Boris is Boris, he will do what he knows, which is to wing it. It'll be riveting as a spectacle but will not work as a political, commercial or international strategy. Tory factional infighting will commence in the spring and will make the ERG (remember them?) look like new-born lambs gambolling in the spring fields of their new lives. Politically, things will get much, much worse before they get better. Still, I look forward to watching the Tories in their terminal decline. After the coming failure and the inevitable extinguishing of their demographic base, these are the twilight times for them.

The other cause for celebration, as part of the natural way the world works, is that over the next few years a lot of older people (and I write as one) will die and younger, more open, more imaginative people will take the lead. They will be unburdened by the memory of empires, kings and queens, wars, nationalism, shallow patriotism and the old, broken ways and so be free to help us evolve into societies where we all make better choices about how to co-exist on our small planet, preserving it as a blue and green beacon in the dark immensity of space.

All things pass...and so will Brexit.

Nick Kell
Address supplied

Brexit tensions

I found the sight of jubilant Brexiteers celebrating the UK’s departure from the European Union on Friday night very reminiscent of Neville Chamberlain’s return from the Munich Agreement in 1938.

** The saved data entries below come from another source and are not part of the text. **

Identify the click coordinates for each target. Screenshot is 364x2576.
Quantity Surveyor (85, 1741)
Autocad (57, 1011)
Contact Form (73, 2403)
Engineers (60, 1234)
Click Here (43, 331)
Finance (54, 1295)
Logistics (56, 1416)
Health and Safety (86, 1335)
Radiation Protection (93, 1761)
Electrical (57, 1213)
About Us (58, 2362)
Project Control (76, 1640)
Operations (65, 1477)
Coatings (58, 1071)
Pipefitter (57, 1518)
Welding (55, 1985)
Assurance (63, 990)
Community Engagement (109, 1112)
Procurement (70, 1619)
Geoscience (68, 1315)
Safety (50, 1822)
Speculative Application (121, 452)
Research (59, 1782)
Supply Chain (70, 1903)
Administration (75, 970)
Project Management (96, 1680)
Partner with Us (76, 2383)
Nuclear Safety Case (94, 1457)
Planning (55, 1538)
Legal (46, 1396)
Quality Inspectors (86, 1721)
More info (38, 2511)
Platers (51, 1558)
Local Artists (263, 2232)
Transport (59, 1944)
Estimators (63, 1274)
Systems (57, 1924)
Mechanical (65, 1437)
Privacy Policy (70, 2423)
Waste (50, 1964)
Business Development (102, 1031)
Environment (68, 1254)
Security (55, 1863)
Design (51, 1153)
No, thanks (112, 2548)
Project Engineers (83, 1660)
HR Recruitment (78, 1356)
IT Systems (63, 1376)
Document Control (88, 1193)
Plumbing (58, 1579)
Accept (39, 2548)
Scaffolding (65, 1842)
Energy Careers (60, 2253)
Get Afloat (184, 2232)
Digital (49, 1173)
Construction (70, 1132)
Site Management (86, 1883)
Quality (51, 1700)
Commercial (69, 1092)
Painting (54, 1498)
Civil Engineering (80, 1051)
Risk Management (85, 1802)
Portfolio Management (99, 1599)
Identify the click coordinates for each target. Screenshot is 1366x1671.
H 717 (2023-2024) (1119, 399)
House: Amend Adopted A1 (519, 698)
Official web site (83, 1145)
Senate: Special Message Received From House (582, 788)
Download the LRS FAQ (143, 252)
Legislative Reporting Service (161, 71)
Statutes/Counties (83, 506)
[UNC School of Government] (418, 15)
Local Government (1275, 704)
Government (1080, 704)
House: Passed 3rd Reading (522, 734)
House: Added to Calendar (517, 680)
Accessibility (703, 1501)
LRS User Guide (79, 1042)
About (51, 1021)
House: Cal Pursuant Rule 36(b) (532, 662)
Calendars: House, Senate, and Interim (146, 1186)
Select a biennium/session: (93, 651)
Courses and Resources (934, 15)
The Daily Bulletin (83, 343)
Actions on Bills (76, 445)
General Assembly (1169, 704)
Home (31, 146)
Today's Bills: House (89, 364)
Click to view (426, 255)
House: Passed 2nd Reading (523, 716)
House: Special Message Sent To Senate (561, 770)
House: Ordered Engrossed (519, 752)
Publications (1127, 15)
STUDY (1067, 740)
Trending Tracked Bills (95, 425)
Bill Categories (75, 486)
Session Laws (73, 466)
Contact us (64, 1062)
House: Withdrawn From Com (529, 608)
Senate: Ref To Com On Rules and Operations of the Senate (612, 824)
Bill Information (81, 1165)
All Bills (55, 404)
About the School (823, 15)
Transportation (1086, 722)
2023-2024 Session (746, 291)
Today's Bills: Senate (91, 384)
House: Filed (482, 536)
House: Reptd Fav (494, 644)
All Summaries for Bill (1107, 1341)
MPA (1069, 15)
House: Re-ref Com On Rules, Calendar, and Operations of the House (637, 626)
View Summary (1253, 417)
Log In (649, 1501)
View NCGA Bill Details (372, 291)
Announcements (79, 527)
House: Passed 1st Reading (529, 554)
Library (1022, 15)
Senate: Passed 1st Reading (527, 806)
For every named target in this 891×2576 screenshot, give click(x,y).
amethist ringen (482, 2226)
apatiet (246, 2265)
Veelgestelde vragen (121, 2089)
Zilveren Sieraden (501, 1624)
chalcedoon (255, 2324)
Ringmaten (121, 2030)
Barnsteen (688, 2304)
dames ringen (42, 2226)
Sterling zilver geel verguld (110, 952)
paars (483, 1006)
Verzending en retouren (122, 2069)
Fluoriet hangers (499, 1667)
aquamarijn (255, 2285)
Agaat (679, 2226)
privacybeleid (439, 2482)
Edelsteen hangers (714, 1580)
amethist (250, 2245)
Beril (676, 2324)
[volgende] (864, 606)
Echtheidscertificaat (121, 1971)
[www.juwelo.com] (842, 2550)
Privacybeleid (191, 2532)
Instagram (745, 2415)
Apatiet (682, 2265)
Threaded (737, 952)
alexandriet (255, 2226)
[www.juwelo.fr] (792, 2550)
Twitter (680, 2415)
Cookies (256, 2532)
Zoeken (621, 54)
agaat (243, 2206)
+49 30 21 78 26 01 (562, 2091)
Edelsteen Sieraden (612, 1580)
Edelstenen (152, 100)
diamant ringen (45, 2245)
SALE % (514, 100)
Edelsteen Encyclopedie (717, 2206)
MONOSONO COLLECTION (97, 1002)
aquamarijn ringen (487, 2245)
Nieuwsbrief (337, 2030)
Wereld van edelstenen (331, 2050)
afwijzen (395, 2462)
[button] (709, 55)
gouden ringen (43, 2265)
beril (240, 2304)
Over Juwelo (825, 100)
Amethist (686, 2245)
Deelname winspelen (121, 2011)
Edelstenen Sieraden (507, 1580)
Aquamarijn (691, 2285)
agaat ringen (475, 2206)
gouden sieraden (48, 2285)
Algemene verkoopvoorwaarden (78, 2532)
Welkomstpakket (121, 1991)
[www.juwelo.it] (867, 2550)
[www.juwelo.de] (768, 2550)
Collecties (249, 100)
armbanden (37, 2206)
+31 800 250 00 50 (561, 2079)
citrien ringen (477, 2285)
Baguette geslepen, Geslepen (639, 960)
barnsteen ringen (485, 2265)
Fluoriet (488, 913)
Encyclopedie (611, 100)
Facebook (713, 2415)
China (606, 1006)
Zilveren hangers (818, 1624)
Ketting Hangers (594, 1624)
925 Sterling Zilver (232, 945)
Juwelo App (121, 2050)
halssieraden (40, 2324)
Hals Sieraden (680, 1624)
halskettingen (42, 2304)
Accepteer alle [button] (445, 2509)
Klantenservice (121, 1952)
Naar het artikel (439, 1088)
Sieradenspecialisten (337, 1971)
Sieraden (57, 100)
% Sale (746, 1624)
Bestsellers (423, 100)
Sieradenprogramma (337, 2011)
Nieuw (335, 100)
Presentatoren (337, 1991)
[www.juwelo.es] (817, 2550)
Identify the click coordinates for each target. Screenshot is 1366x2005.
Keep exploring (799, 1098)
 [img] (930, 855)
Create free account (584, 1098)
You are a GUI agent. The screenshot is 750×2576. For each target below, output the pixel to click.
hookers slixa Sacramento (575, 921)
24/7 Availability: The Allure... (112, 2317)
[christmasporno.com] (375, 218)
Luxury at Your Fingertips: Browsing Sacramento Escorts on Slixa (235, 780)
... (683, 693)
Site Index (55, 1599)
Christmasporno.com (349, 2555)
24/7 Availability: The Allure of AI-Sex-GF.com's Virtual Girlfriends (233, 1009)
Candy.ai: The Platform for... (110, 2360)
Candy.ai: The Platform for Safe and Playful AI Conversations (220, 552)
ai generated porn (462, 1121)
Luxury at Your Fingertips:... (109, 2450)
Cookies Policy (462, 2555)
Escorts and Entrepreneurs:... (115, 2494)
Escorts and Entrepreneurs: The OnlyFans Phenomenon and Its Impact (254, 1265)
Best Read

To the cheering crowds he declared that he had a piece of paper in his hand that promised "peace for our time", that all would well, heed not the prophets of doom. Less than one year later, we were at war.

Ron Dawson
Dorset

A US-based niece tells me that Americans are holding Brexit parties, which they think are very funny. There is nothing quite like “new best friends“ who mock you.

John Scott Moncrieff
Edinburgh

Trade deal optimism

I think you are being unduly pessimistic about the possibility of rapidly concluding trade negotiations. It is always possible to reach an early agreement in any negotiation, just agree with all the other side’s proposals.

David Wallis
Cirencester

Divine intervention

If the US Ambassador to Israel, David Friedman, believes that God put Donald Trump into the White House and "puts people in certain places in certain times, for such a time as this [...] at all times", he could possibly think that the world's worst atrocities were ordained by God too. If true, I wonder how he would square such a statement with those horrors?

Patrick Cleary
Gloucestershire

A new dawn for Britain

As the coronavirus, bushfires in Australia, the Arab-Israeli conflict and global terrorism have demonstrated, we live in a world plagued with interminable conflicts, wars, quarrels, environmental hazards and diseases that are able to transcend national borders and cause death, distrust and mayhem.

Britain cannot live as an isolated, narrow-minded and inward-looking nation. Her relationship with Europe was one of courage, creativity, innovation and talent. They fought together to keep alive the flames of liberty and freedom. Let us hope that tomorrow will herald a new dawn of friendship and cooperation, not that of isolationism and protectionism.